• _CONSIGNES_:
a – Pourriez-vous citer mot pour mot le passage de l'extrait consacré à Camille de Cussac, de « Un art du détournement » à « font plus rire. » ?
b – D'après l'extrait consacré à Camille de Cussac, répondez brièvement :
(i) Par quelle école l'illustratrice est-elle passée ?
(ii) Combien de couleurs de feutres utilise-t-elle environ ?
(iii) Quelle couleur la peau de ses personnages n'a-t-elle jamais ?

Des peaux rouges, bleues, oranges ou violettes. Des couleurs vives et denses, des pieds à la tête. L’univers de l’illustratrice Camille de Cussac ne passe pas inaperçu.

Un art du détournement des codes qu’elle s’amuse à mettre en œuvre dans les albums jeunesse dont elle l’auteure ou la co-auteure, édités notamment chez Gallimard et Seuil Jeunesse. Passée par la prestigieuse École de Condé, Camille de Cussac n’oublie pas le rôle joué par sa grand-mère qui, selon ses termes, « a aiguisé son œil » en l’emmenant, enfant, dans les musées.

« Camille, l’agence avec laquelle vous travaillez, La Slow dit, à propos de vos créations, que votre monde est une joyeuse parodie du nôtre. Est-ce que vos illustrations sont pour vous un moyen d’accéder à une réalité augmentée ?

— Je me sers beaucoup de ce que je vois pour créer mes images. Je pars toujours de la réalité. Ensuite, je la tords un peu dans tous les sens. Je vais aller chercher des éléments qui me plaisent plus que d’autres, ou qui me font plus rire.   

J’adore prendre des éléments qui existent déjà et les transformer à ma sauce. Des personnages de livres. Des personnes célèbres. J’aime aussi redessiner des tableaux. Modifier le personnage principal. Cela m’amuse de me réapproprier les choses.   

Je travaille principalement à la main. Pour certaines commandes, je travaille avec un iPad. J’aime dessiner à la main. J’utilise des feutres. Une vingtaine de couleurs. Je trouve cela agréable d’avoir un nombre limité de couleurs à ma disposition. Lorsque l’on travaille sur ordinateur, on dispose d’un nombre illimité de couleurs, qui sont sublimes, mais je me perds un peu là-dedans. Je préfère avoir quelques couleurs dans ma trousse.

J’aime utiliser des couleurs très vives, denses, fortes. J’utilise assez peu souvent le noir. Les couleurs vives et denses sont celles qui me ressemblent le plus. Mes personnages ont souvent des peaux bleues, rouges, oranges ou violettes. Leur peau n’est jamais rose. Au départ, c’était une astuce. L’idée était d’utiliser ces couleurs afin que l’on ne puisse pas me reprocher d’utiliser une couleur inadéquate.

• _DONNÉES_:
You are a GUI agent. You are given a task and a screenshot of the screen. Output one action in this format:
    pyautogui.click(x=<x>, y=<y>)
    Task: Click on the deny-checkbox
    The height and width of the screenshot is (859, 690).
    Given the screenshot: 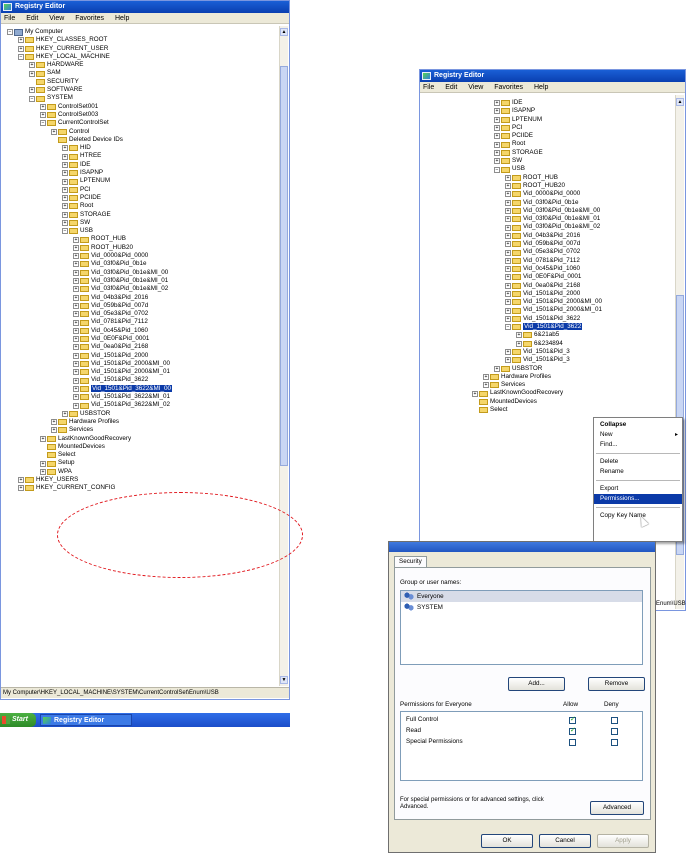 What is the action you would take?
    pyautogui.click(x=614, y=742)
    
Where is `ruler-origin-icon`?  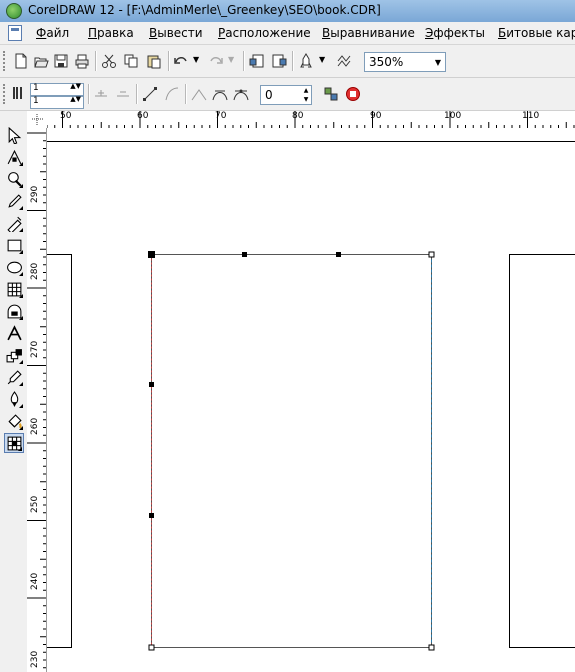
---
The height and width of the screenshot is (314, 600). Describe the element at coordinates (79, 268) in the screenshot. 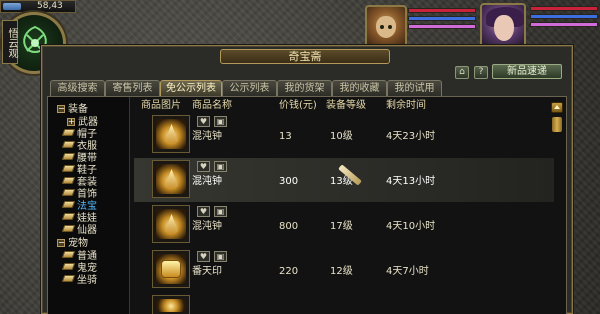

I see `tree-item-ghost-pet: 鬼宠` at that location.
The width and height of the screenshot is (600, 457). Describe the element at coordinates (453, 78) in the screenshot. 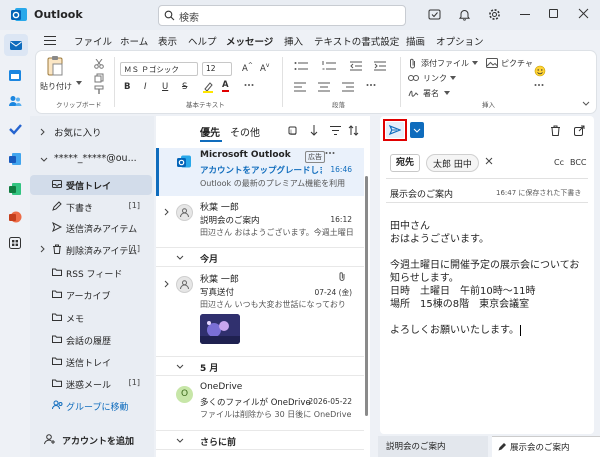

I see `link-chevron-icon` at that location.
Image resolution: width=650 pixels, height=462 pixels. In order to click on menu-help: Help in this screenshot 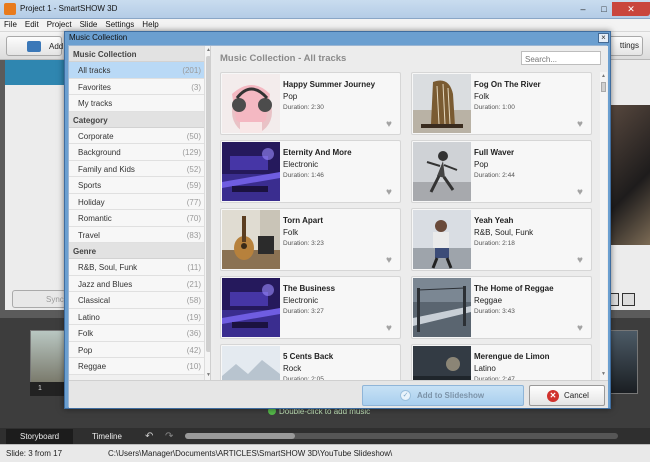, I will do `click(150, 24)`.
...
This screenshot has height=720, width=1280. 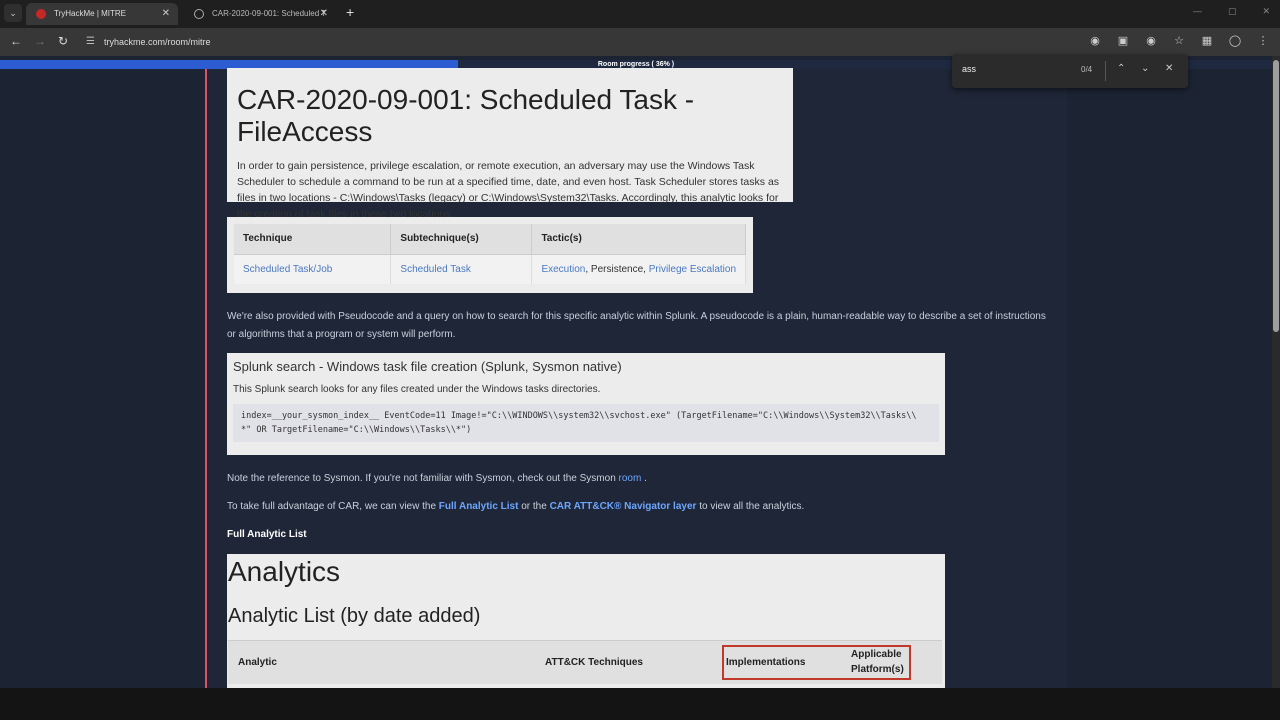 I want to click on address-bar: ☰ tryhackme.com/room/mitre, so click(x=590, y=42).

• _RÉPONSES_:
a –
Un art du détournement des codes qu’elle s’amuse à mettre en œuvre dans les albums jeunesse dont elle l’auteure ou la co-auteure, édités notamment chez Gallimard et Seuil Jeunesse. Passée par la prestigieuse École de Condé, Camille de Cussac n’oublie pas le rôle joué par sa grand-mère qui, selon ses termes, « a aiguisé son œil » en l’emmenant, enfant, dans les musées.

« Camille, l’agence avec laquelle vous travaillez, La Slow dit, à propos de vos créations, que votre monde est une joyeuse parodie du nôtre. Est-ce que vos illustrations sont pour vous un moyen d’accéder à une réalité augmentée ?

— Je me sers beaucoup de ce que je vois pour créer mes images. Je pars toujours de la réalité. Ensuite, je la tords un peu dans tous les sens. Je vais aller chercher des éléments qui me plaisent plus que d’autres, ou qui me font plus rire.

b –
(i) L'École de Condé.
(ii) Une vingtaine.
(iii) Le rose.